Yangın sonrası yapılması gereken çalışmalar masaya yatırıldı
Yangın sonrasında ne tür çalışmaların yapılacağına da değinen Doç. Dr. Şentürk, her alanın kendine özgü durumu olduğunu, yapılacak tekrar ağaçlandırma yönteminin, doğal yollar ile veya ekim-dikim çalışmaları ile yürütüleceğine OGM bünyesindeki kadroların saha araştırmaları ve incelemeleri sonunda karar verdiklerini belirtti. Tekrar ağaçlandırma çalışmaları ile ilgili olarak Muğla-Bodrum ve Antalya-Adrasan örnekleri verildi. Son olarak daha önceden danışman olarak katkı sağladığı ''Antalya-Manavgat Yöresi Ormanları Tutuşma Riskinin Coğrafi Dağılım Modellemesi'' adlı Yüksek Lisans Tez çalışmasının kapsamı, yöntemi ve önemini açıklayarak; Manavgat yöresi yangınları çıkmadan önce yaptıkları çalışmada elde ettikleri bulgulara dayanarak tutuşma riskli olarak işaret ettikleri noktaların maalesef yangına maruz kaldığını belirtti. Bu bağlamda akademik çalışmaların işaret ettiği riskli bölge, alan ve yörelerde yangına karşı önlemlerin alınması ve hazırlıkların yapılmasının gerekliliğini vurguladı. Doç. Dr. Özdemir Şentürk paneli düzenleyenlere ve tüm katılımcılara teşekkürlerini sunarak sözlerini tamamladı.

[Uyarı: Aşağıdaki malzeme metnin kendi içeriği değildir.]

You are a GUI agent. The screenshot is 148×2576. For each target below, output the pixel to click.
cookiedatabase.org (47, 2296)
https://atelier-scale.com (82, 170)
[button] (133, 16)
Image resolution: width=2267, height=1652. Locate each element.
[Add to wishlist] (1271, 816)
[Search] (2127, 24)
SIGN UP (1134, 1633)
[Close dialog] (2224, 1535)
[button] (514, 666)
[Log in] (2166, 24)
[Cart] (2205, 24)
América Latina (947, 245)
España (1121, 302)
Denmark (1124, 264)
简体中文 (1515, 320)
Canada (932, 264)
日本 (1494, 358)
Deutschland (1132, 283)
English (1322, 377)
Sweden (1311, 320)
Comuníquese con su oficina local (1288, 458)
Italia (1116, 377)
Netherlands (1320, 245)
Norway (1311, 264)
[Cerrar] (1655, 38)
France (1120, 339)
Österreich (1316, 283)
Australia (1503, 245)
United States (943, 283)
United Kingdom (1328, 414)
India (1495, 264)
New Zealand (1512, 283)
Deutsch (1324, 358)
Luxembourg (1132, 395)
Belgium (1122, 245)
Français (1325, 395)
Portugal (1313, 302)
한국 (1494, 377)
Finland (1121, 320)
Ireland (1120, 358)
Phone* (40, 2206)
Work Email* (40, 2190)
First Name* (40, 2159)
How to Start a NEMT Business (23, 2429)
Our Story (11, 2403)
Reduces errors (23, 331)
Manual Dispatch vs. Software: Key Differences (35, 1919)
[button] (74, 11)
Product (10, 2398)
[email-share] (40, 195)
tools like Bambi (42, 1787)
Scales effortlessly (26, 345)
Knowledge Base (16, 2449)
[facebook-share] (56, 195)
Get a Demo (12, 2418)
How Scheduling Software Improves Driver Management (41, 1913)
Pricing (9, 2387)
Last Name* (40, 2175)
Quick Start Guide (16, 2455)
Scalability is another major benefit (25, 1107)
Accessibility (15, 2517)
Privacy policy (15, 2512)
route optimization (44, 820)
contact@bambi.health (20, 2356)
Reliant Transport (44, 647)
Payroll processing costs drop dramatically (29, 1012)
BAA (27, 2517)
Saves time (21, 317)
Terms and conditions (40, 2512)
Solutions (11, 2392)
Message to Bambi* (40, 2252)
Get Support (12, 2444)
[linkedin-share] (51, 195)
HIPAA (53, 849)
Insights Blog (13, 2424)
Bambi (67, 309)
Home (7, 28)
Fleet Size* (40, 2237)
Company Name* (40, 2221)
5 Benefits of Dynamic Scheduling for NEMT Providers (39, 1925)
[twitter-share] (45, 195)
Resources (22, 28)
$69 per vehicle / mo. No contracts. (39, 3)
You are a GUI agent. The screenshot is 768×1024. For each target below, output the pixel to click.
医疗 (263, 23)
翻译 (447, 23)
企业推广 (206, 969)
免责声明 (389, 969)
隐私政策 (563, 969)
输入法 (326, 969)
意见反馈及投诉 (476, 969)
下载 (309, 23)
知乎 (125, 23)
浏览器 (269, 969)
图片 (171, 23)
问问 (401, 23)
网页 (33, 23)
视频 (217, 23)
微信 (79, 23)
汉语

Yangın bölgelerinde zeytin ağacı dikimine ilişkin bilgilendirme yapıldı
Panelin soru-cevap, yorum ve katkı bölümünde ÇOMÜ Ziraat Fakültesi Dekanı Prof. Dr. Murat Şeker, yönelttiği soruda Kuzey Ege'ye özgü ve ekonomik değerli ürün sağlayan zeytin ağacı türünün yangın sebebi ile hasar görmüş alanlara kısmen ekim-dikim yapılması konusunda neler düşündükleri hakkındaki sorusunu konuşmacılara yöneltti. Soruyu yanıtlayan Doç. Dr. Mehmet Güvenç Negiz, vejetasyon ve yetişme özellikleri bakımından yöreye özgü zeytin ağaçları dikilse dahi hem tutma kabiliyeti hem de verim durumu açısından istenilen karşılıkları almanın zor olacağını belirtti. Kızılçam ağaç türünün de alanda birlikte yayılış gösterdiği bitki grubu ile birlikte olduğunu belirterek, aynı ortam ve bitki grubu bütünlüğünde zeytin ağaç türünün istenilen başarıyı elde edemeyebileceğini belirtti. Aynı soruya yanıtı ile katkı sağlayan Doç. Dr. Şentürk, yaptıkları çalışmalarda hem orman yapısının yangına daha dirençli hale getirilmesi hem de gelir getirici türlerin bulunması açısından Zeytin, Keçi Boynuzu ve Defne gibi ağaç türlerinin yaptıkları çalışmalarda denendiğini belirtti.